= Beginning of Section =
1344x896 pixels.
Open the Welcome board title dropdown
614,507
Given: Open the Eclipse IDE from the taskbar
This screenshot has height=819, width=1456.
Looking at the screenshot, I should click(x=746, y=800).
= End of Section =
Directions
The expected output is the complete data, repeated exactly.

Answer box
1344x896 pixels.
Open the Welcome board title dropdown
614,507
Given: Open the Eclipse IDE from the taskbar
This screenshot has height=819, width=1456.
Looking at the screenshot, I should click(x=746, y=800).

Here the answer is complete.